N. 4 - Anno VIII - Luglio - Agosto 2003 Indice giornale

Rubriche

IL LAVORO DEI CONSIGLIERI COMUNALI

CRONACA DELLE PIÙ IMPORTANTI QUESTIONI TRATTATE NELLE RIUNIONI DEL CONSIGLIO COMUNALE

 
Umberto Mazzanti

SEDUTA DEL 30/06/03

 

1) Bilancio Consuntivo 2002. L'Assessore al Bilancio Gramigna illustra gli aspetti principali rimarcando che il controllo della gestione ne abbia permesso solo un minimo avanzo (79 mila € pari al 3,8 per mille dei 21 milioni di € che sono il giro d'affari dell'azienda Comune), dieci volte inferiore a quello raccomandato. Ricorda che la gestione finanziaria comunale è autonoma per l'80%; sottolinea l'aumento del patrimonio immobiliare comunale che aumentando del 17% è arrivato a 44 milioni di €; annuncia che rispetto alla spesa corrente la percentuale delle realizzazioni rispetto alle previsioni supera il 90% per istruzione ed ambiente e il 98% per il sociale e riassume gl'impegni di spesa più importanti in conto capitale: -manutenzione edifici comunali 1,2 milioni di €, -manutenzione edifici scolastici 500 mila €, -manutenzione straordinaria impianti sportivi 350 mila €, -ambiente, fognature, acquisto alloggi ERP dallo stato 2,1 milioni di €, -viabilità 1,6 milioni di €.

Votazione: approvato con favorevole Ulivo, contrari CdL e Rifondazione.

 

2) Variazione di Bilancio.

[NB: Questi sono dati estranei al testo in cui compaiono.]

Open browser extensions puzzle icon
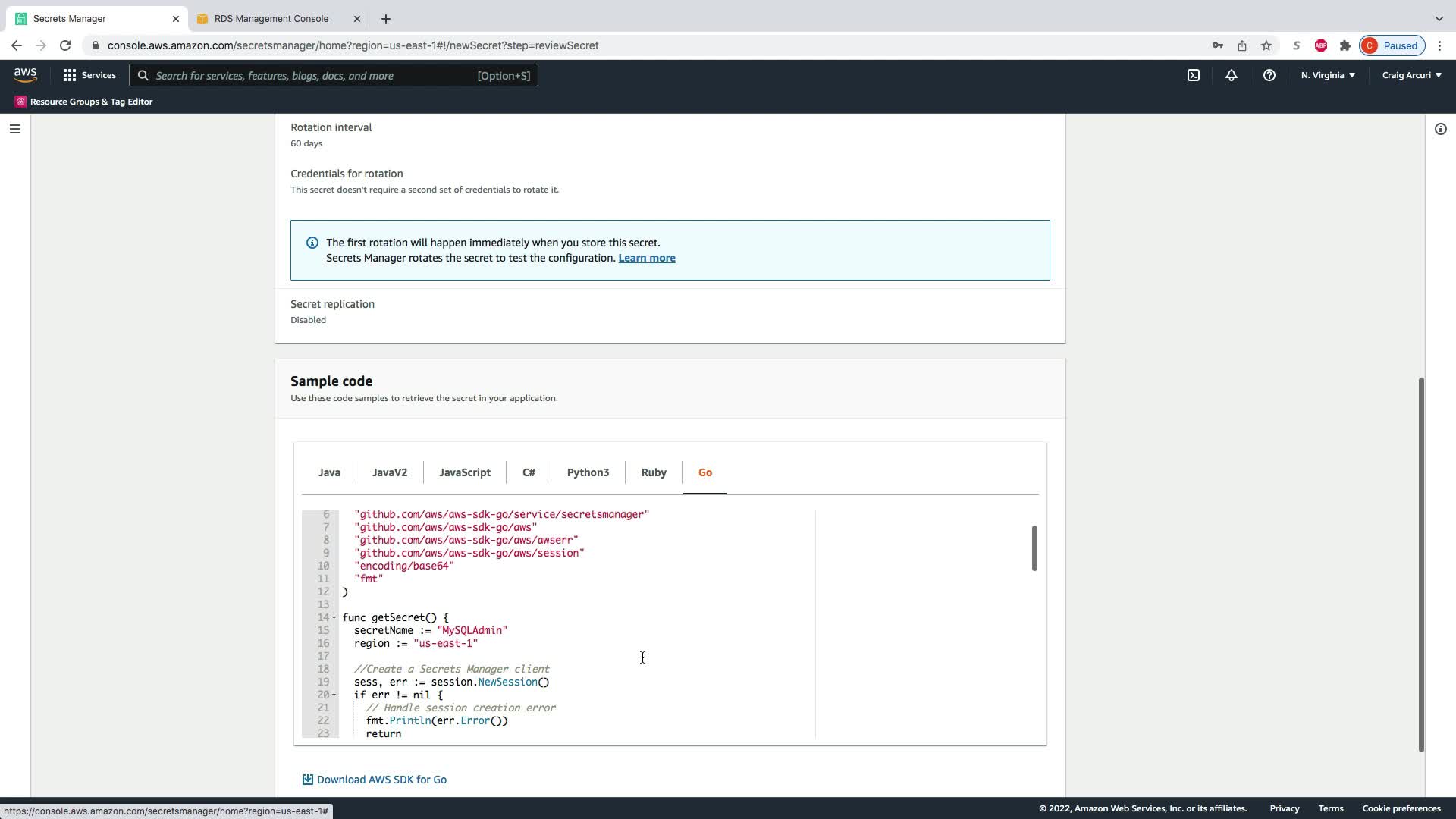 click(1345, 46)
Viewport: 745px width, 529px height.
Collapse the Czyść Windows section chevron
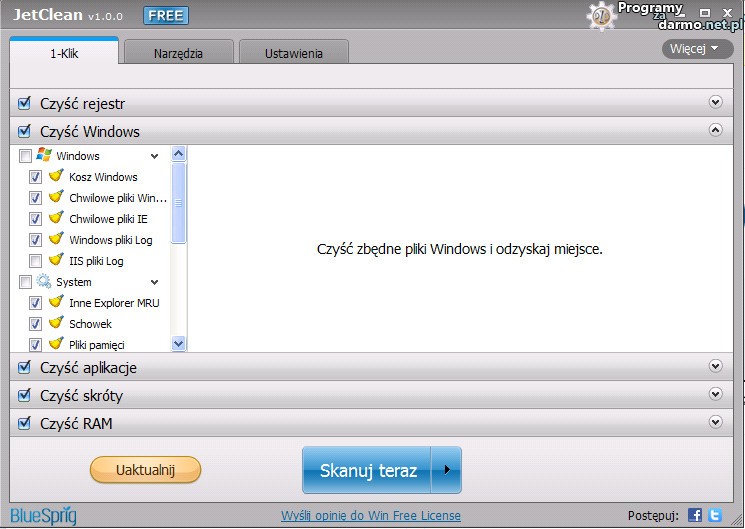pos(715,130)
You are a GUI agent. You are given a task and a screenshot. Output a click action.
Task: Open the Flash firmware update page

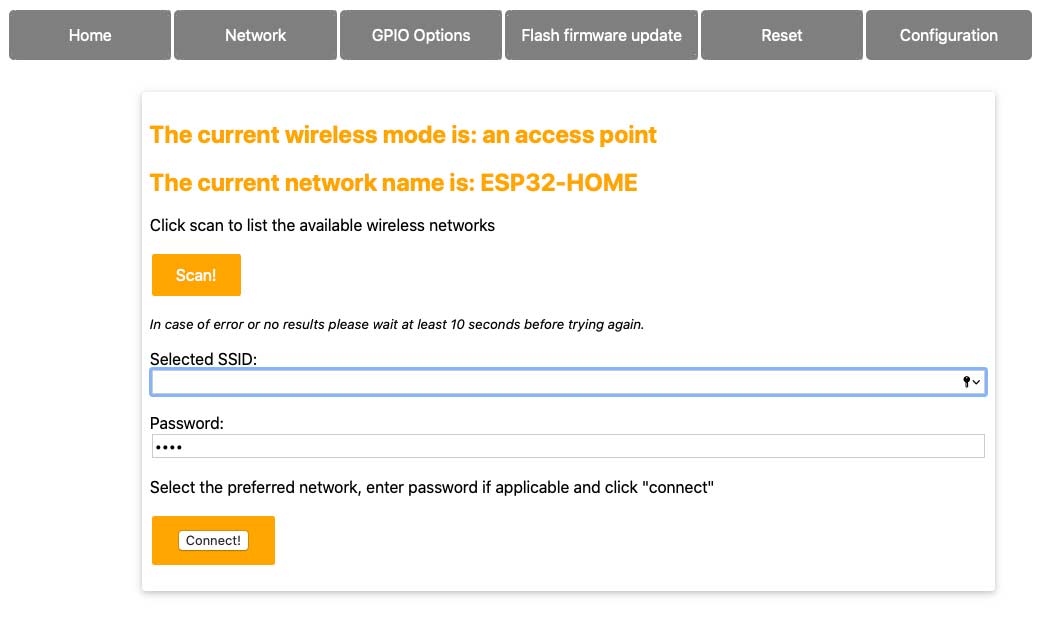tap(601, 35)
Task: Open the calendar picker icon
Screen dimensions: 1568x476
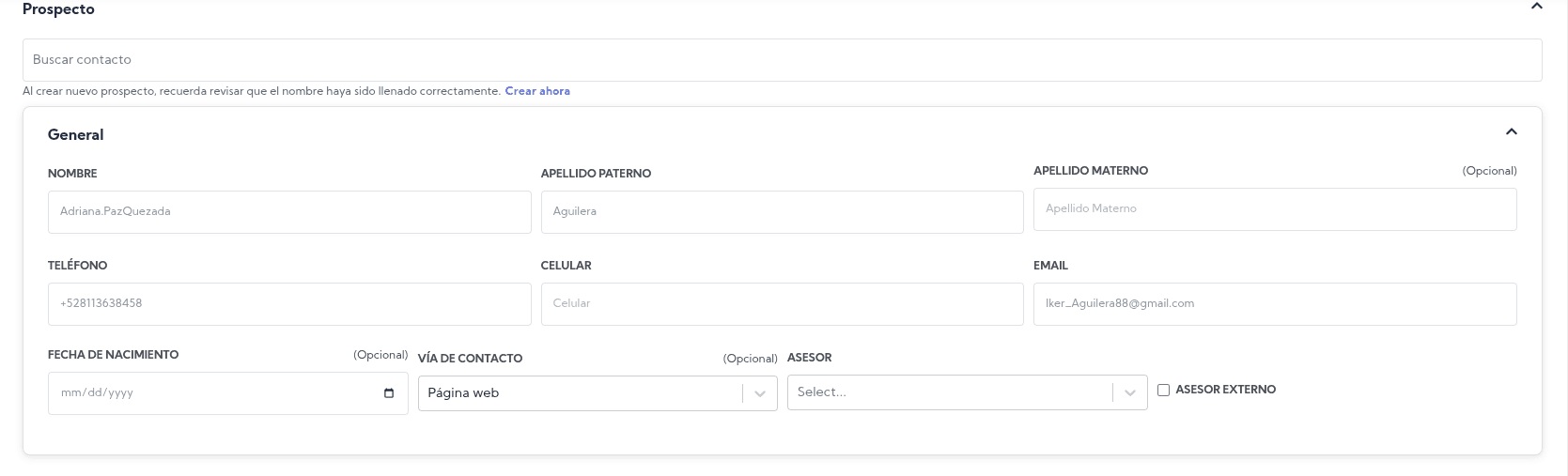Action: pyautogui.click(x=389, y=393)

L'Assessore Gramigna illustra la seconda variazione definita di natura tecnica: avendo acquisito gli alloggi ERP dallo Stato si debbono ascrivere nelle entrate circa 100 mila € di affitto annuo e 95 mila € di uscite in favore di ACER, ex IACP, che cura la loro gestione e manutenzione ordinaria; si ricevono 22 mila € di contributi Regionali per la manutenzione delle strade e 193 mila € dai Beni Culturali che si utilizzano per la piscina comunale; c'è stato un risparmio di 23 mila € sulla base d'asta per l'appalto della piscina che sommati ai 103 mila € in più di proventi cimiteriali vengono investiti nella manutenzione straordinaria cimiteriale e degli impianti sportivi; si cede per 75 mila € l'ultimo camion della nettezza urbana, mantenuto di riserva ma mai utilizzato, a cui si sommano 105 mila € di contributi statali che permettono di sostituire i vecchi scuolabus.

Votazione: approvato con favorevole Ulivo, contraria CdL e astenuta Rifondazione.

 

3) Nuovo insediamento al Gualando. L'Assessore all'Urbanistica Lelli chiede di approvare in variante al PRG un Piano Particolareggiato nella zona del Gualando che consente al privato di costruire 4.000 mq di immobili cedendo in contropartita al Comune 20.000 mq di terreno per la realizzazione del nuovo polo scolastico. Nella stessa convenzione il privato si impegna a cedere la vecchia stalla del Gualando che, ristrutturata, diventerà la sede del Museo Lazzarini sulla civiltà contadina; inoltre l'Amministrazione riceverà 50 mila € dal privato in cambio del risparmio che gli deriverà dall'esenzione, che gli viene concessa, alla costruzione della sala per le riunioni condominiali: ai condomini verrà permesso l'utilizzo per quello scopo dello spazio incontri all'interno del museo.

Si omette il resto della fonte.